FREN 351: Translation II (satisfies French minor, major, LBC)

  • FREN 351-01 will meet in person on T, and online synchronously on F, both 11:15-12:30 – Dr. Loysen [24674]

This class will involve the theory and practice of French-English and English-French translation in the following five disciplines:  journalism, law, medicine, science and technology, and computers and multimedia.  Our study will involve an examination of vocabulary, comparative sentence structure, grammar and syntax, and how best to communicate ideas and images in both languages.

FREN 360: France from World War II to the Present (satisfies French minor, major, LBC)

  • FREN 360-01: Online, Synchronous, M 5:30-8:00 – Dr. Oppenheim [26334]

From mai ’68 to les gilets jaunes. Discussion of major works by French anthropologists, philosophers, feminists, writers, and visual artists as they engaged with the aesthetic, critical, philosophic and feminist movements of their time. Taught in French


GRADUATE COURSES

FREN515 Introduction to Computer-Assisted Translation. (For MA in Translation students)
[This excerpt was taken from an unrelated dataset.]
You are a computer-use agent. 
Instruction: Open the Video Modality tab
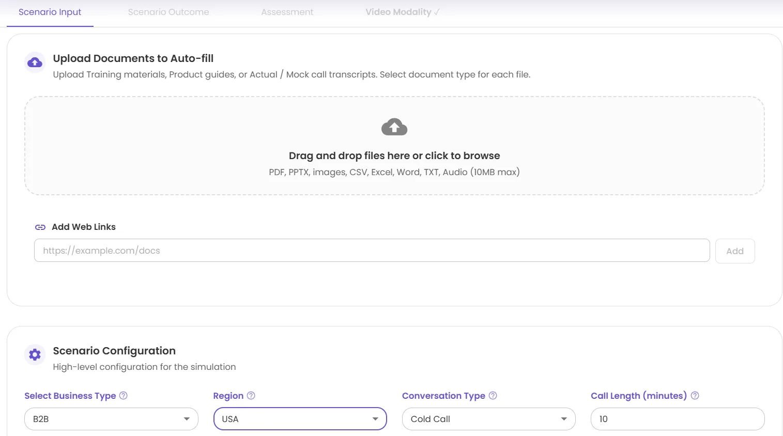click(402, 12)
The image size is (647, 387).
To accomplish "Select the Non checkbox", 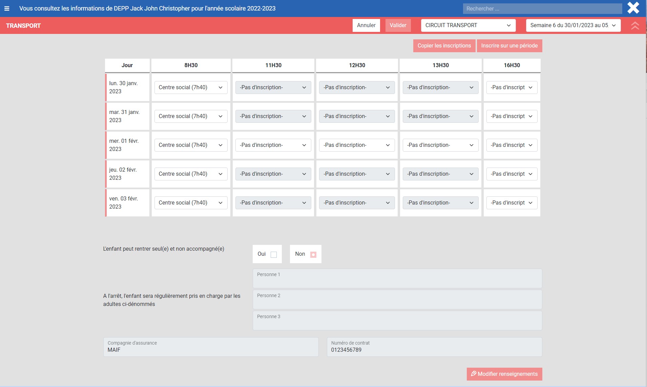I will click(x=313, y=254).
  • FREN 515 – 01: Online, asynchronous – Prof. Eberhardt [25936]

Conducted in English, this course offers training in the special computer and technology skills as well as research methodology and techniques expected of today’s technology-driven translator, with special emphasis on computer-assisted translation (CAT). Students are not only exposed to key concepts of CAT-based approaches to translation, but also to the technological tools that aid in the automation and streamlining of certain translation tasks using computers and specialized terminology databases and software.

FREN523 Translation Workshop: Legal 

  • FREN523 – 01: R 5:30-8:00 pm  Online, synchronous – [24675]

This course is geared towards the development of specific technical and practical translation skills, with special emphasis on the various skills needed in the handling of translation projects that meet today’s legal and governmental needs. In French and English.

FREN526 Corneille, Racine and Moliere.

  • FREN 526 – 01: W 5:30-8:00 pm HawkMix (hybrid) Dr. Loysen [25937]

The goal of this course will be to familiarize ourselves with the major literary movements of the 17th century in France, while taking into account the cultural and historical context in which they arose.  Pertinent issues will include:  performance considerations for the theatrical pieces; salon culture; the struggles over the definition of classicism and developments in the conceptualization of literary forms; the Court at Versailles; royal influence on culture in general, including the development of literary trends; the burgeoning bourgeoisie and its interaction with the aristocracy; the importance of religious questions in social life; and the increasing role of women in the development of literary and linguistic standards.

FREN548 Contemporary French Civilization

  • FREN 548 – 01 Online, Synchronous, M 5:30-8:00 – Dr. Oppenheim [26335]

From mai ’68 to les gilets jaunes. Discussion of major works by French anthropologists, philosophers, feminists, writers, and visual artists as they engaged with the aesthetic, critical, philosophic and feminist movements of their time. Taught in French

Comprehensive MA exam – 26689 (to be held in March). Please contact Dr. Emery.

Continuous Matriculation Course. – 20759 – GRAD MC1 – 01. Please enroll if you are not taking any other courses this term.